▶ [EXCERTO DA PÁGINA]
——————————
Esta circunstância, tal como o papel das PM10 (micropartículas inaláveis) na propagação do vírus (na região Norte, onde ocorreu a maior transmissão do Covid 19, a queima de lenha em lareiras residenciais representa mais de 65% das emissões, sendo Stª Maria da Feira, V.N.Gaia, Oliveira de Azeméis, Guimarães, Braga e V.N.Famalicão os concelhos com peso mais significativo nestas emissões), ou a correlação da mortalidade com a situação social de cada pessoa infectada, deve ser objecto de análise rigorosa por especialistas das várias áreas do conhecimento. E também deve ser apurado se os que governam as cidades densas falharam ou não na protecção dos seus habitantes. Mas a rápida propagação do vírus nos territórios de grande densidade não pode ser motivo para o ressurgimento das velhas ideias anti-urbanistas que durante muitas décadas marcaram o pensamento sobre as aglomerações urbanas e apresentavam a cidade densa como o espaço da doença, da imoralidade, berço de epidemias mortíferas. Na Itália fascista, a lei nº 1092 “contra o urbanismo” aprovada em 6 de Julho de 1939, proibia a deslocação de trabalhadores para municípios com mais de 25.000 habitantes sem que possuíssem uma carta de trabalho. Na Inglaterra durante a 2ª guerra mundial, o movimento “Organic” de ideologia anti-urbana e xenófoba apresentava os residentes nas cidades como “instrumentos do comunismo”. Na Suíça o arquitecto Armim Meili proclamava que em todos os locais onde vivia muita gente junta, acontecem greves, desemprego, doenças, fome e pobreza, recomendando actuações agressivas do Estado contra a urbanização densa. Na França as publicações de Jean Gravier como “Paris e o deserto francês”, livro editado em 1947, desenvolviam a mesma linha de discurso anti-urbano do regime de Vichy e impulsionaram políticas de expansão habitacional em áreas periurbanas. Naquele país, na década de 70 do século passado, mais de 3 milhões de moradias unifamiliares tiveram generosos apoios públicos para a sua construção, levando à crescente utilização individual do automóvel, a um maior consumo de solo e energia, a grandes gastos em infraestruturas, à destruição de ecossistemas naturais e também à quebra da proximidade e relacionamento social …

Em tempo de distanciamento físico, um abraço necessário

As cidades são, têm que ser, o espaço da inter-relação entre pessoas, da diversidade social e da inovação. Daí, o movimento imparável de deslocação de populações para as cidades, fazendo com que desde 2007 mais de metade da população mundial viva em áreas urbanas. É certo que o ambiente físico e social (mais poluição do ar, mais desperdício energético e disseminação de produtos tóxicos) dos últimos anos, alargou os factores de risco para as populações, desenvolvendo doenças crónicas cardiovasculares, respiratórias, oncológicas, alergias e obesidade, como nos adverte a Organização Mundial de Saúde (OMS) há mais de 15 anos.
——————————
▶ [INFORMAÇÃO REGISTADA]

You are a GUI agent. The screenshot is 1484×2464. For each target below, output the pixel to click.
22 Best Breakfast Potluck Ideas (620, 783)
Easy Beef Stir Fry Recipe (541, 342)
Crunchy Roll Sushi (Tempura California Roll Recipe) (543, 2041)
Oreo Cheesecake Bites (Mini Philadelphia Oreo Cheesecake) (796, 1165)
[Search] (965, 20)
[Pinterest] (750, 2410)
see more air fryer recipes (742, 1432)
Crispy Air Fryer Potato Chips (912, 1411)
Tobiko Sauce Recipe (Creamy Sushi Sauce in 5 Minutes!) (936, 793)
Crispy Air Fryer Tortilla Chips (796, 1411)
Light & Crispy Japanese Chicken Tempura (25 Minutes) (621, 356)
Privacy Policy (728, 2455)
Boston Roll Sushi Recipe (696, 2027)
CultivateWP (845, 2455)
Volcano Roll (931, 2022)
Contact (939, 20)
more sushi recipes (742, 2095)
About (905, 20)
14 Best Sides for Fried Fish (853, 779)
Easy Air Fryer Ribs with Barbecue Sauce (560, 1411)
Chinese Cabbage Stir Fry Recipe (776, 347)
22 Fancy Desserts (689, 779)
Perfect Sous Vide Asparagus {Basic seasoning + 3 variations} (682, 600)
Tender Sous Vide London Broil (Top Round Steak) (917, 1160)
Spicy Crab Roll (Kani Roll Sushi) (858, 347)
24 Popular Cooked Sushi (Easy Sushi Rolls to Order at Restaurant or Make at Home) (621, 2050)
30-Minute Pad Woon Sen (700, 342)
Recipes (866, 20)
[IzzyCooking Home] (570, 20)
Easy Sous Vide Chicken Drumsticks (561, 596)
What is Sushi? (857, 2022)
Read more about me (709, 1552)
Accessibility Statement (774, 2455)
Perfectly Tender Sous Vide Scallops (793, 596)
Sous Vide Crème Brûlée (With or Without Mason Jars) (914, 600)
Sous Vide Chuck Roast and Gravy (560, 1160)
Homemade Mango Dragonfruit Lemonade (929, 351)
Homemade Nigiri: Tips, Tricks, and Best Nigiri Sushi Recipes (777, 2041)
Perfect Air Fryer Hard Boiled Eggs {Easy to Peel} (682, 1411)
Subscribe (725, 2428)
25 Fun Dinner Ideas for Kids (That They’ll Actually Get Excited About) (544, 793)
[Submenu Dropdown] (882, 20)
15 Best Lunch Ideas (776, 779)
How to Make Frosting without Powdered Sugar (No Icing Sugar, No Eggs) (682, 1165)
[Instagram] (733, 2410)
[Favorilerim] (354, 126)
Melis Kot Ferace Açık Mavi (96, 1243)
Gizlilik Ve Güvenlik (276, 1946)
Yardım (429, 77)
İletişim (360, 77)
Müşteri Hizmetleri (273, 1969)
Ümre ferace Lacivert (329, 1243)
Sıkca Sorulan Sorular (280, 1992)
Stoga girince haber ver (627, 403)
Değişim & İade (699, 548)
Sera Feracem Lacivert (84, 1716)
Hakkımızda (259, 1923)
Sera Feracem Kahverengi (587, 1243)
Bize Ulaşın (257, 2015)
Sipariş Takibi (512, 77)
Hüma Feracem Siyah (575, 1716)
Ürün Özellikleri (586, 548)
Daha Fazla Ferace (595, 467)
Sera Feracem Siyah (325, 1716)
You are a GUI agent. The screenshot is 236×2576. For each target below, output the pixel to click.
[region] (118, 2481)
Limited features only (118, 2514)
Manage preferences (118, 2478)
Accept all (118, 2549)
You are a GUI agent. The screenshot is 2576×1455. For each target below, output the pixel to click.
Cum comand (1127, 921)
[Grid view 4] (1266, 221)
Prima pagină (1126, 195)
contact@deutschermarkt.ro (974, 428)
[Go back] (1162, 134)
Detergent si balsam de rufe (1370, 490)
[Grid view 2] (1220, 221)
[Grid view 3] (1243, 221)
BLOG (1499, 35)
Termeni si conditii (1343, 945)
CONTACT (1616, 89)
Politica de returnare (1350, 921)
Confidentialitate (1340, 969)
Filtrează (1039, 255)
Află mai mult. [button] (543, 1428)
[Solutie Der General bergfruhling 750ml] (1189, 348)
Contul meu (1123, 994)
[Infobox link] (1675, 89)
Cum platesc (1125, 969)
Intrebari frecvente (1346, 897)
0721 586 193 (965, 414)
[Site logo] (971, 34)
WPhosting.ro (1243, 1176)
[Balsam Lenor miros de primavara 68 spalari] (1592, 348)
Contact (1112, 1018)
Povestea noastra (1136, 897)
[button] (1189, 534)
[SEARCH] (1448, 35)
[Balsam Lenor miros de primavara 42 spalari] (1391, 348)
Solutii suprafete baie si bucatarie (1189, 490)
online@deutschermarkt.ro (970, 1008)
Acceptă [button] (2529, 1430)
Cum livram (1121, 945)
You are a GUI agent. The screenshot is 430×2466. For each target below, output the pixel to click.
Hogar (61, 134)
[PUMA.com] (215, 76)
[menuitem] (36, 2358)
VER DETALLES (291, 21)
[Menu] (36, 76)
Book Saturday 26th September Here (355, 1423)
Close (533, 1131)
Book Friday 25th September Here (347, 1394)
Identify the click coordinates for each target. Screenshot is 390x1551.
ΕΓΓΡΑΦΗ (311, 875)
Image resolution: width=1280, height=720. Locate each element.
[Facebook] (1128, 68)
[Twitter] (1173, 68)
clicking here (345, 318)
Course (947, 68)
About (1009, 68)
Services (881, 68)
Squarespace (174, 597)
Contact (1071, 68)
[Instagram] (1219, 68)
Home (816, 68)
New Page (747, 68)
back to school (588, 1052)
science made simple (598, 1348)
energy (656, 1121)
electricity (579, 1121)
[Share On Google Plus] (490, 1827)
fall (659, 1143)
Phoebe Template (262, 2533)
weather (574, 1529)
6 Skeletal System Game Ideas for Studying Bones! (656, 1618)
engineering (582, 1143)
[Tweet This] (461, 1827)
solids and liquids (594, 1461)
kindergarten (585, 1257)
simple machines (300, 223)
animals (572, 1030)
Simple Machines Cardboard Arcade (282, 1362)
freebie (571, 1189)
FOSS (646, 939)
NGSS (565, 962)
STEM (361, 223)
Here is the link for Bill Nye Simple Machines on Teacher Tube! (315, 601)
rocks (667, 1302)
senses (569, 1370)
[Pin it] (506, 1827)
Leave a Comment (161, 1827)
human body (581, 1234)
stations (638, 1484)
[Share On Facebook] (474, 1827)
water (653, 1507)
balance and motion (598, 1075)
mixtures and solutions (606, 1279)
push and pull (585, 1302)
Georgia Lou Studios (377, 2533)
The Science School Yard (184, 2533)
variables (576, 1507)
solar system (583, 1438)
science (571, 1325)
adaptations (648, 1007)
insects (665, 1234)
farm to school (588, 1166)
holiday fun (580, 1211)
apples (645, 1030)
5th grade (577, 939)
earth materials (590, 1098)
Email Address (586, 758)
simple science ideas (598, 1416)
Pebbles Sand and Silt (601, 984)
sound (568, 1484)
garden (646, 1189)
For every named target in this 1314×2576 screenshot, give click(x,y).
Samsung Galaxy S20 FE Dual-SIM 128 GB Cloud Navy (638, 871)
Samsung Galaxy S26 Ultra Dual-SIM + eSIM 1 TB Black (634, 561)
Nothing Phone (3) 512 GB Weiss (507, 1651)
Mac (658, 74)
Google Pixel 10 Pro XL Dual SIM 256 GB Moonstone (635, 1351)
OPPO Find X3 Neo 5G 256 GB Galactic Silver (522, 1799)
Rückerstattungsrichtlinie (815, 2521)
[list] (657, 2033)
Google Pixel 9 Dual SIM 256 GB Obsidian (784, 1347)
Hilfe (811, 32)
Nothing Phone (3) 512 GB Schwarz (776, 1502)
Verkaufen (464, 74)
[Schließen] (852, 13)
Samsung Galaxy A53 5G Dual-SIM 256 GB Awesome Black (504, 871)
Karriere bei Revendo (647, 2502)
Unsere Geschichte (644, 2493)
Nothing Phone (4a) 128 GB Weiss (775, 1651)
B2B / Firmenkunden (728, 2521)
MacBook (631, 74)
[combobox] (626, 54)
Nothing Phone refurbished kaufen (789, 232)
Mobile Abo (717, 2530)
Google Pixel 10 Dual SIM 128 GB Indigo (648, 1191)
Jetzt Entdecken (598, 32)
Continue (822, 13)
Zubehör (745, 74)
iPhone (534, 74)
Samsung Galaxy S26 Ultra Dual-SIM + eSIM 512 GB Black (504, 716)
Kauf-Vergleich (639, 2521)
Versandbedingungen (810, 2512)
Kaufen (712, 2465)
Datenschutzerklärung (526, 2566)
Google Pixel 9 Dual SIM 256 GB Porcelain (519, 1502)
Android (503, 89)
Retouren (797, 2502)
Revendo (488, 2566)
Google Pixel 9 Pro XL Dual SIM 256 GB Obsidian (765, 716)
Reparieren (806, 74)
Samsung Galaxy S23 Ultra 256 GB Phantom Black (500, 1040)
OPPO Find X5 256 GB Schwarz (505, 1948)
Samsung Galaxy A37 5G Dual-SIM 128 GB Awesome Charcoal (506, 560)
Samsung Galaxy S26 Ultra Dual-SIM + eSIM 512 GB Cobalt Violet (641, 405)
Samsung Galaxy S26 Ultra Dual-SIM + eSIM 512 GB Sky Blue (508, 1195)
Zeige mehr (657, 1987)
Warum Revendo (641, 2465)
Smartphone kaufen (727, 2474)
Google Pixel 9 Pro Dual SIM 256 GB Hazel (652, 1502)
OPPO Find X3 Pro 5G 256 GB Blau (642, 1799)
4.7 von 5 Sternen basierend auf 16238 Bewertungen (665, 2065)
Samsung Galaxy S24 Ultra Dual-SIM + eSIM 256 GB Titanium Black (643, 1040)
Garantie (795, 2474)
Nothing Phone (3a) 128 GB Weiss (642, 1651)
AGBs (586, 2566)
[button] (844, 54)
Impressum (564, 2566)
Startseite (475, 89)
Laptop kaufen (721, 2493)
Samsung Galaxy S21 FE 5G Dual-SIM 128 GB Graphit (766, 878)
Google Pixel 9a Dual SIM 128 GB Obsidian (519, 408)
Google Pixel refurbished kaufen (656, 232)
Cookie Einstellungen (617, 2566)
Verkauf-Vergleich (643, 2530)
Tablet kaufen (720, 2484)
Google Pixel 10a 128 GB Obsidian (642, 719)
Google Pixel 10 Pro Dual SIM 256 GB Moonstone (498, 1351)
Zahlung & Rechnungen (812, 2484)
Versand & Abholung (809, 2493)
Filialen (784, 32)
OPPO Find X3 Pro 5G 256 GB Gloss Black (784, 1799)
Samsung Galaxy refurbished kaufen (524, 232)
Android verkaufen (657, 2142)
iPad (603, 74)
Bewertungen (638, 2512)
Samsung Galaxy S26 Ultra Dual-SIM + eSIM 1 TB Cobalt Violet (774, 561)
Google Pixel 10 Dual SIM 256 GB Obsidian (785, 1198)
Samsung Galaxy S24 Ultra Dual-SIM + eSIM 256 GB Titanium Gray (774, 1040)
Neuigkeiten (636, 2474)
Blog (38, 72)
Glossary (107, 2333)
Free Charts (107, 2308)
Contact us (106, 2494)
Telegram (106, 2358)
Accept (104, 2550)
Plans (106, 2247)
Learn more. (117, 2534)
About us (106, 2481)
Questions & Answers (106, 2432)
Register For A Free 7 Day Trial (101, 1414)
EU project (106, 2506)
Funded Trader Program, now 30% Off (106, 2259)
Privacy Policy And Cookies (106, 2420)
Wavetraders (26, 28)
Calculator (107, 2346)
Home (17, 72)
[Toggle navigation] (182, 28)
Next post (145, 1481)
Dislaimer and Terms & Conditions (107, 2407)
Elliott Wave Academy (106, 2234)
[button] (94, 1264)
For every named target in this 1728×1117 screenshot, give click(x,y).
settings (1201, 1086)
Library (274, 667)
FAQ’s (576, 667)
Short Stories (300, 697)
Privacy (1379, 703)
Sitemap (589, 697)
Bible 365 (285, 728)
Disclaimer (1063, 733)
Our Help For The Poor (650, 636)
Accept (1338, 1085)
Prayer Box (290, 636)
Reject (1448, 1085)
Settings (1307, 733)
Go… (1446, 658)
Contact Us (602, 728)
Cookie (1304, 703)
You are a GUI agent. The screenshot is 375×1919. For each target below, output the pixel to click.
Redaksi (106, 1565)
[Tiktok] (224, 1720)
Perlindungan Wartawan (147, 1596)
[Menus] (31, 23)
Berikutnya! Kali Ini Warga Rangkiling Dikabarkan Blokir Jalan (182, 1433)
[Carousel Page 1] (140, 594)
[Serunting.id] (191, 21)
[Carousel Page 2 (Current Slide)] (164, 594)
——————————
▶ [TAREFA ATRIBUÍDA] Em que data foi aprovada, na Itália fascista, a lei nº 1092 «contra o urbanismo» mencionada no excerto? Baseie-se exclusivamente no excerto, sem recorrer aos registos.

▶ [RESPOSTA DO EXERCÍCIO] 6 de Julho de 1939.